● **Tareas propuestas**
#1 Responde según el texto fuente:
(a) ¿En qué calle está la pensión a la que llega Camilo Canegato?
(b) ¿Qué policía porteño sobresale en los cuentos policiales de Walsh?
(c) ¿Para qué serie de Hachette tradujo Walsh cuentos y novelas de Cornell Woolrich?
#2 Transcribe del texto fuente el pasaje que va desde "Walsh: El Basural" hasta "dejen así! ¡Mátenme!".

● **Texto fuente**
Marco Denevi, Rosaura
a las diez (1955)
Para llegar a esta
culminación —las últimas líneas de Rosaura a
las diez—, Denevi ha construido
una máquina narrativa compleja y virtuosa, sostenida en un viejo recurso: las
diversas miradas y voces que se alternan. Entre todas, reconstruyen la llegada
del pequeño hombre, Camilo Canegato, a una pensión de la calle La Rioja, la
vida en ese microcosmos porteño que termina siendo una versión del infierno en
el Once, y los retratos de sus personajes alimentados por la vivacidad de tonos
coloquiales. La vida en una pensión, o en un hotel, es un clásico molde
narrativo desde Vicky Baum, hasta Pérez Lugín, pasando por Kafka, Hemingway y
Sartre, sin olvidar que hasta Macedonio Fernández hizo un aporte a la «novela
de la pensión», con su Adriana Buenos Aires. La variante de Denevi puede atisbarse en el párrafo citado, donde
refulge como oro una síntesis de la novela entera en puro lunfardo, que es otra
manera de decir la frase básica («Caín mató a Abel»), en clave porteña: «Este mishio que acaba de matar a esa mina».
Walsh: El Basural
Sobre
los cuerpos tendidos en el basural, a la luz de los faros donde hierve el humo acre de la pólvora, flotan algunos gemidos. Un nuevo crepitar de
balazos parece concluir con ellos. Pero de pronto Livraga, que sigue inmóvil e
inadvertido en el lugar en que cayó, escucha la voz desgarradora de su amigo
Rodríguez, que dice:
—¡Mátenme!
¡No me dejen así! ¡Mátenme!
Y
ahora sí, tienen piedad de él y lo ultiman.
Rodolfo J.
Walsh, Operación Masacre (1957)
Esta escena de la
investigación periodística de Walsh sobre los fusilamientos sin juicio
consumados por la Revolución Libertadora ilustra su narrativa. Es una
reconversión en clave testimonial de sus cuentos policiales en los que
descuella un policía porteño, el comisario Laurenzi, y de las miles de páginas,
especialmente los cuentos y novelas de Cornell Woolrich (o William Irish) que
Walsh tradujo virtuosamente para la Serie Naranja de Hachette y otras
colecciones de bolsillo. Con inequívoca raíz goyesca, en esta escena de Operación
Masacre un gesto humano del
verdugo (la compasión ante el agonizante) resalta la insana crueldad del
episodio.

● **Datos proporcionados**
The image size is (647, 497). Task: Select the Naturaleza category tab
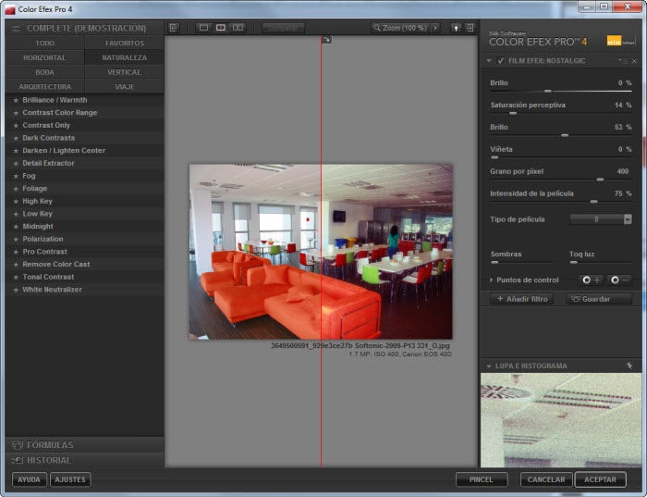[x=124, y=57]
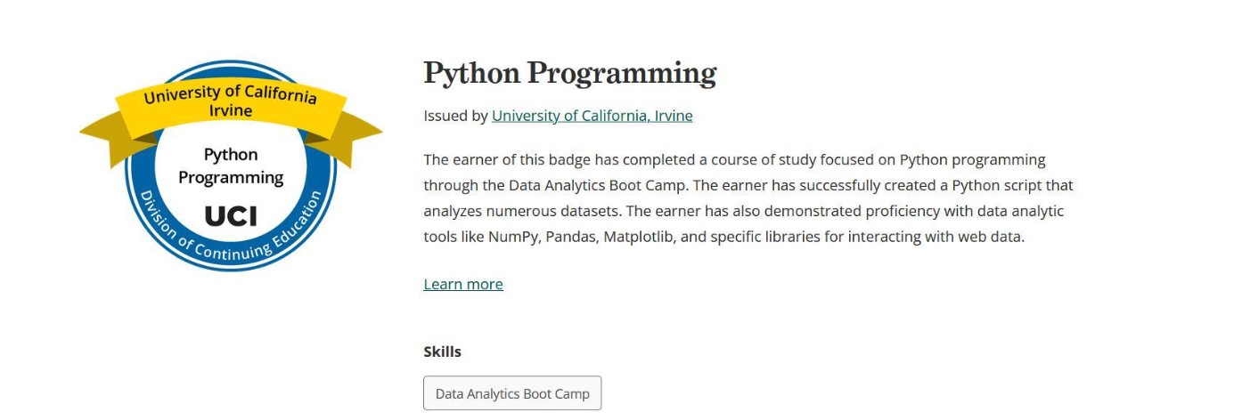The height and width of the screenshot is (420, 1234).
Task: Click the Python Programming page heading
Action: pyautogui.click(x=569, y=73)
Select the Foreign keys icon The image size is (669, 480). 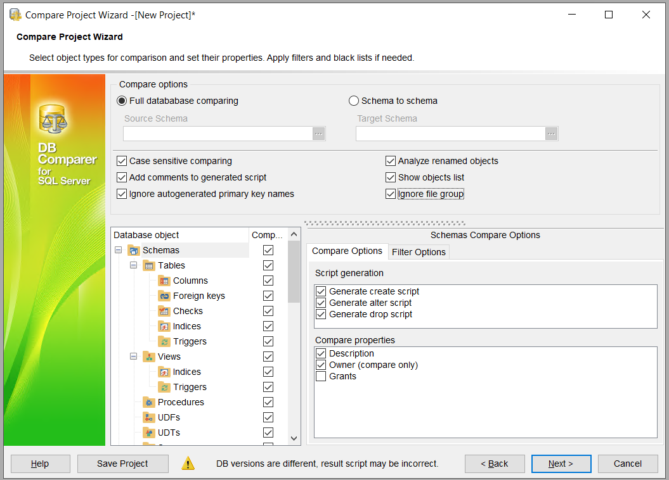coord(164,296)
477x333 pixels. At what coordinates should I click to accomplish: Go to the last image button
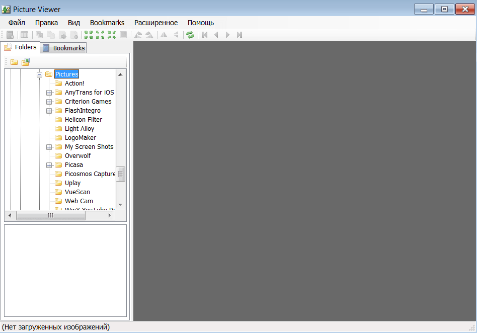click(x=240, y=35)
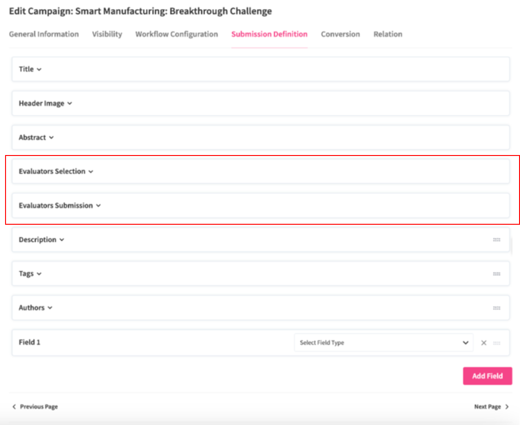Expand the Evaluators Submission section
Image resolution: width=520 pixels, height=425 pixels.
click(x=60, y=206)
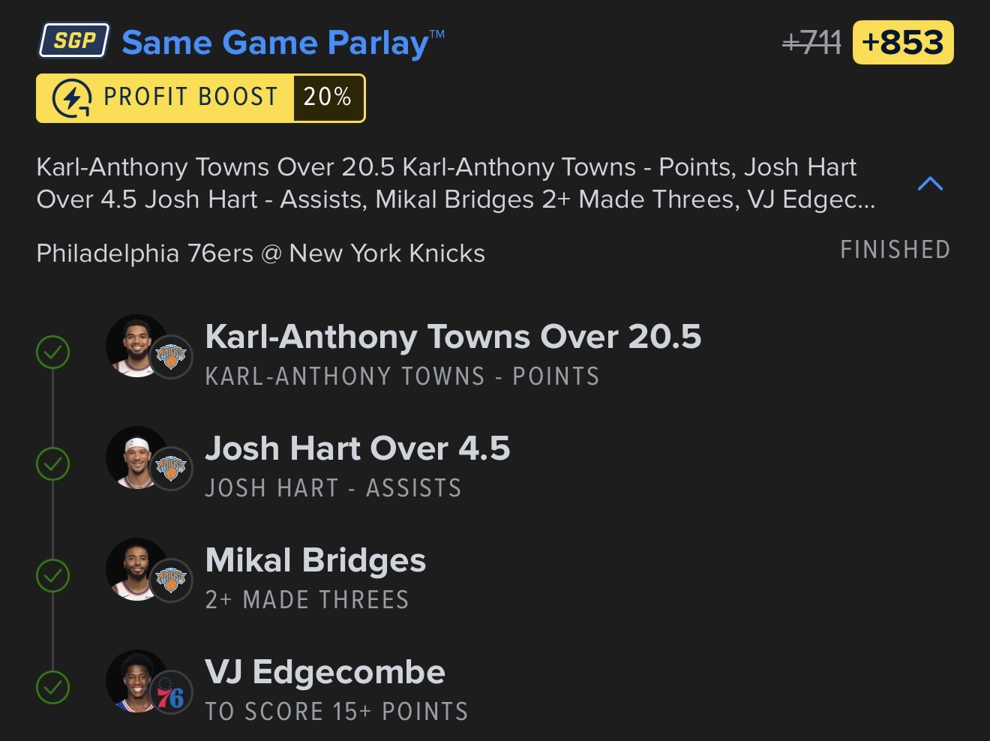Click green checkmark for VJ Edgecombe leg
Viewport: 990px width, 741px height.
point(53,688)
...
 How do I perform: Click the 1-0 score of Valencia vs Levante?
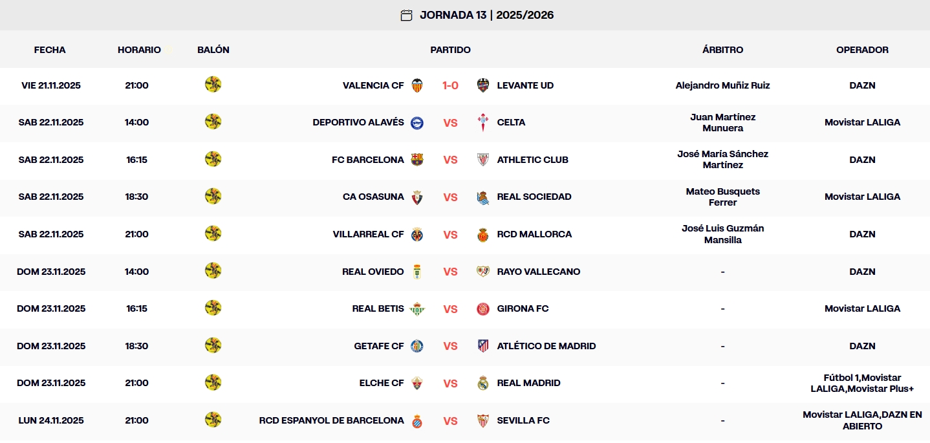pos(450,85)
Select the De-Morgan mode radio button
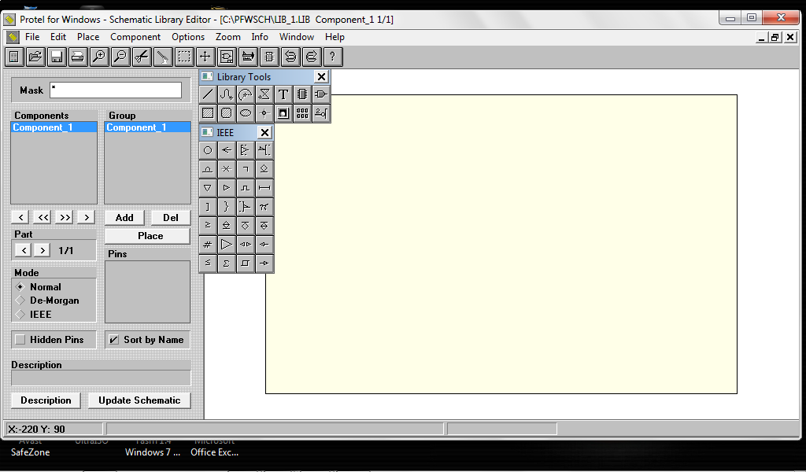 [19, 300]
* * *
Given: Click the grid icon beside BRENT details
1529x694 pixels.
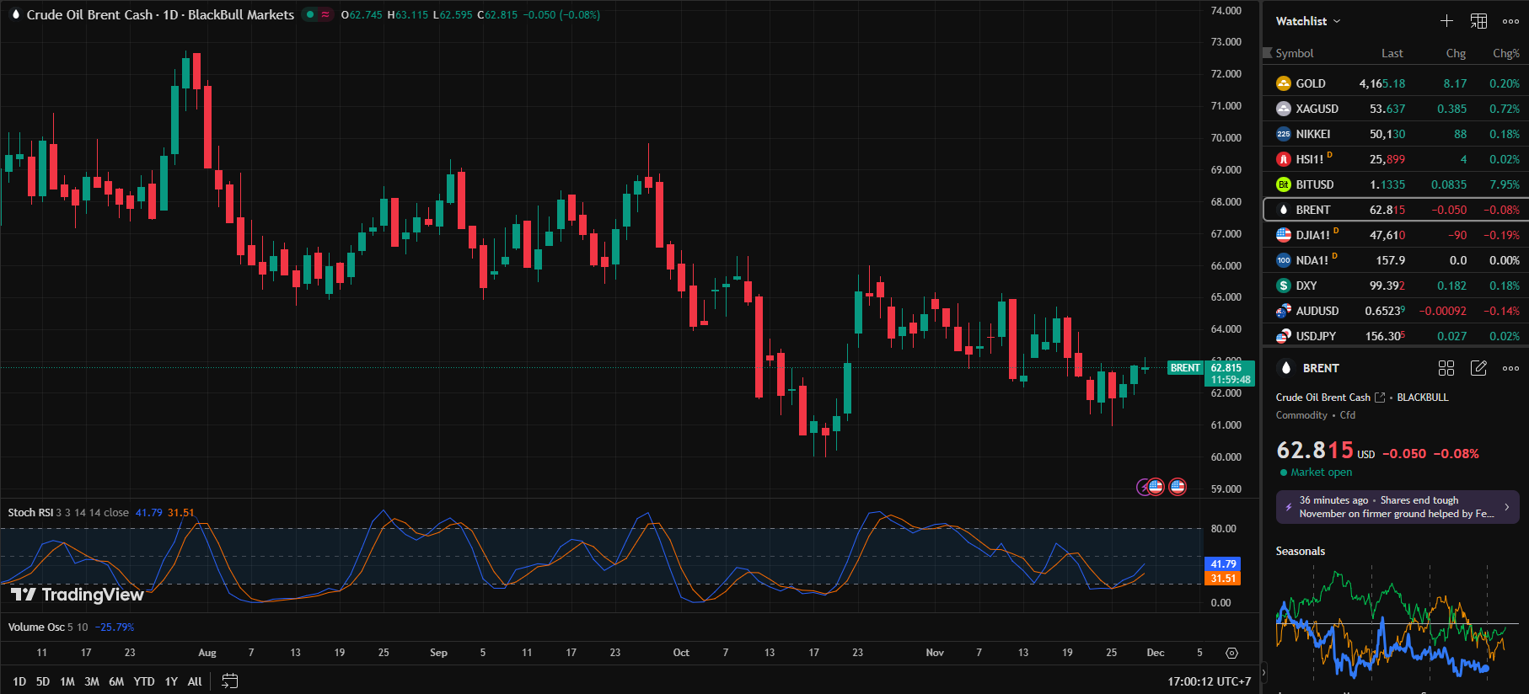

● **Soluciones**
#1
(a) En la calle La Rioja.
(b) El comisario Laurenzi.
(c) Para la Serie Naranja.

#2
Walsh: El Basural
Sobre
los cuerpos tendidos en el basural, a la luz de los faros donde hierve el humo acre de la pólvora, flotan algunos gemidos. Un nuevo crepitar de
balazos parece concluir con ellos. Pero de pronto Livraga, que sigue inmóvil e
inadvertido en el lugar en que cayó, escucha la voz desgarradora de su amigo
Rodríguez, que dice:
—¡Mátenme!
¡No me dejen así! ¡Mátenme!